The invention also provides a method for solidifying carbon by using the cement-based material, which comprises the following steps: and coating the titanium sol carbon-fixing auxiliary agent on the surface of the cement-based material. The prior art generally admixes nanomaterials, oxides or special clinker componentsThe early carbonization process of the concrete is accelerated by entering the interior of the concrete, but the following problems can be caused: (1) The added materials are uniformly dispersed in the concrete material, and the surface carbonization effect of the concrete material is not obviously improved; (2) The carbonization depth of the surface layer is difficult to control, so that the problems of carbonization shrinkage of the surface layer volume, increase of surface rigidity and reduction of toughness are easily caused. Compared with the traditional internal doping mode, the method adopts the coating mode to more accurately control the surface carbonization of the cement-based material, enhance the carbonization rate of the surface of the cement-based material and improve the carbon curing effect of the cement-based material. The invention enhances the compactness of the surface layer of the cement-based material while fixing carbon, and ensures that the cement-based material absorbs and solidifies CO by carbonizing and refining the surface layer structure ₂ Meanwhile, the negative influence caused by continuous carbonization of the cement-based material can be avoided.

Detailed Description

The invention provides a preparation method of a titanium sol carbon-fixing auxiliary agent, which comprises the following steps:

mixing titanium tetraisopropoxide and ammonia water, carrying out hydrolysis reaction, and drying the obtained hydrolysis reaction solution to obtain titanium dioxide powder;

mixing the titanium dioxide powder with sodium polyacrylate and a methyldiethanolamine aqueous solution, and carrying out amination treatment to obtain a solution A;

mixing water and ethanol to obtain a solution B;

and mixing the solution A, the solution B and a catalyst, and carrying out sol to obtain the titanium sol carbon-fixing auxiliary agent.

Titanium tetraisopropoxide and ammonia water are mixed for hydrolysis reaction, and the obtained hydrolysis reaction solution is dried to obtain titanium dioxide powder. In the present invention, the titanium tetraisopropoxide (Ti { OCH (CH)) ₃ ) ₂ } ₄ ) And ammonia monohydrate (NH) in aqueous ammonia ₄ OH) is preferably 1 to 15, more preferably 1. In the present invention, the mass concentration of the ammonia water is preferably 25%.

In the present invention, the hydrolysis reaction is preferably carried out under stirring conditions, and more preferably under magnetic stirring. In the present invention, the time of the hydrolysis reaction is preferably 30 to 40min, and more preferably 35min; the temperature of the hydrolysis reaction is preferably room temperature. In the present invention, the rotation speed of the magnetic stirring is preferably 400 to 600r/min, and more preferably 500 to 550r/min.

In the present invention, the temperature of the drying treatment is preferably 80 to 100 ℃, and more preferably 90 ℃. In the present invention, the average particle diameter of the titanium dioxide powder is preferably 50nm. In the present invention, the molar ratio of the titanium tetraisopropoxide to the titanium dioxide is preferably 1. The titanium dioxide powder prepared by the invention has high purity.

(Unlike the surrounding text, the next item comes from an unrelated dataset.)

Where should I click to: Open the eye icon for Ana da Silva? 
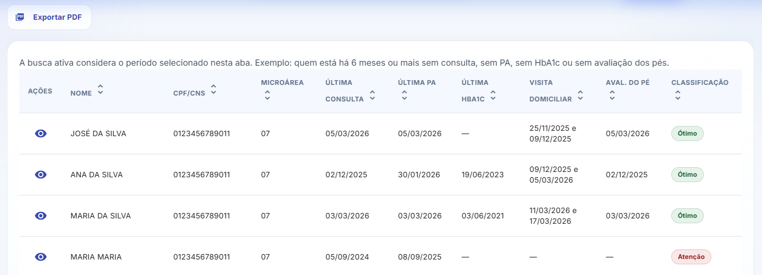pos(41,175)
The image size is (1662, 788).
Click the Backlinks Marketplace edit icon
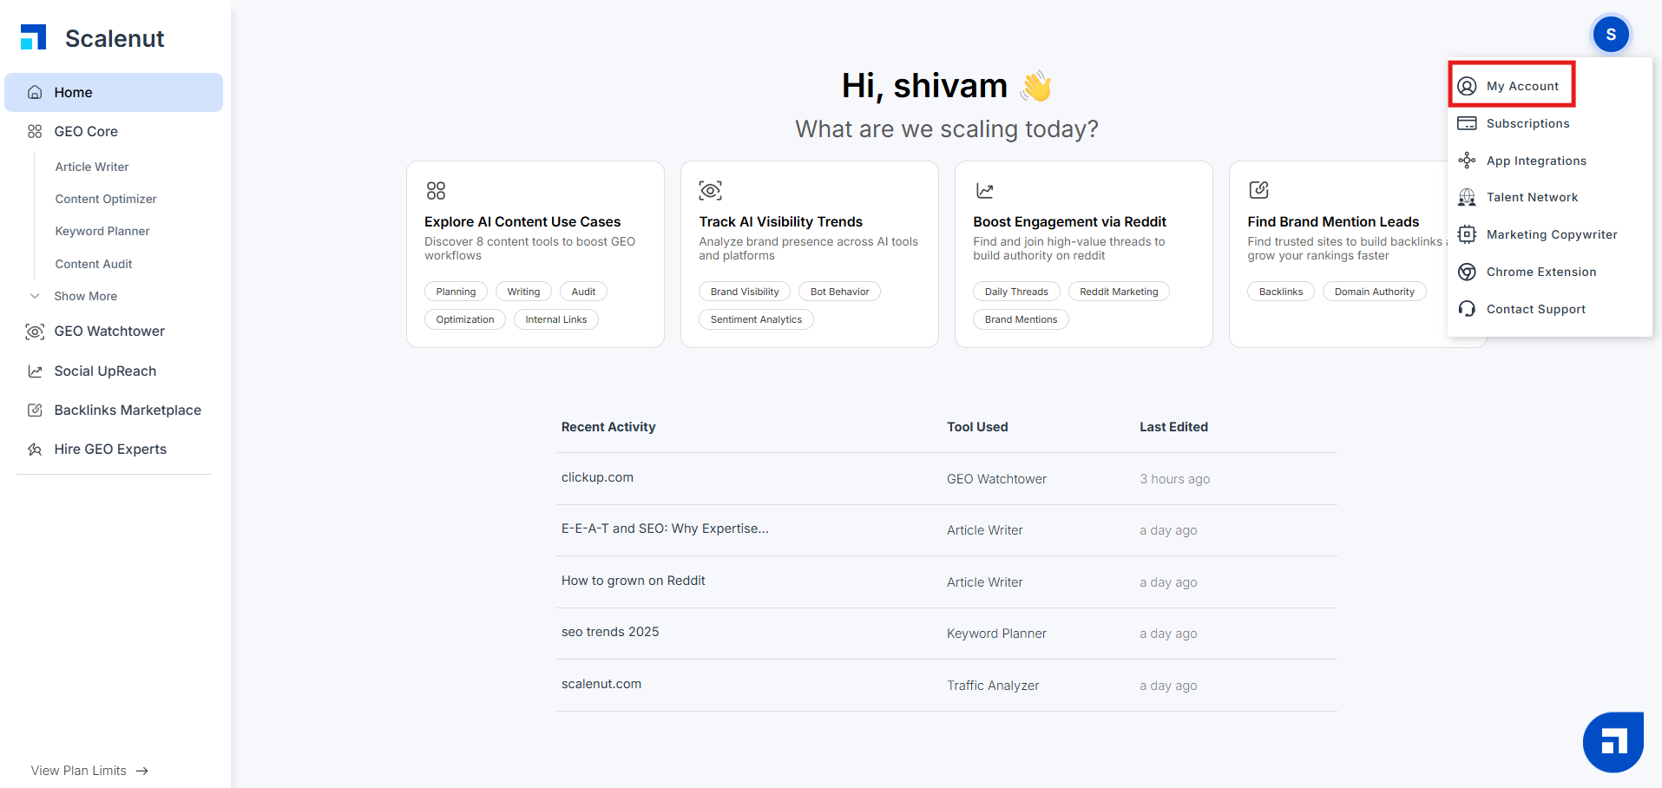click(35, 410)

After titanium dioxide powder is obtained, the titanium dioxide powder, sodium polyacrylate and methyldiethanolamine aqueous solution are mixed and aminated to obtain solution A. In the present invention, the mass ratio of the titanium dioxide powder to the sodium polyacrylate is preferably 1100 to 2200, and more preferably 1600 to 2000; the mass ratio of the titanium dioxide powder to the methyldiethanolamine aqueous solution is preferably 0.35 to 0.40.

In the present invention, the amination treatment is preferably performed under ultrasonic conditions; the frequency of the ultrasonic wave is preferably 20-25 Hz, and the power is preferably 900W; the time of the ultrasonic treatment is preferably 15 to 20min.

In the invention, water and ethanol are mixed to obtain a solution B. In the present invention, the molar ratio of water to ethanol in the solution B is preferably 1. In the present invention, the water is preferably deionized water; the ethanol is preferably anhydrous ethanol. In the present invention, the mixing is preferably performed under magnetic stirring, and the time of the magnetic stirring is preferably 5 to 10min.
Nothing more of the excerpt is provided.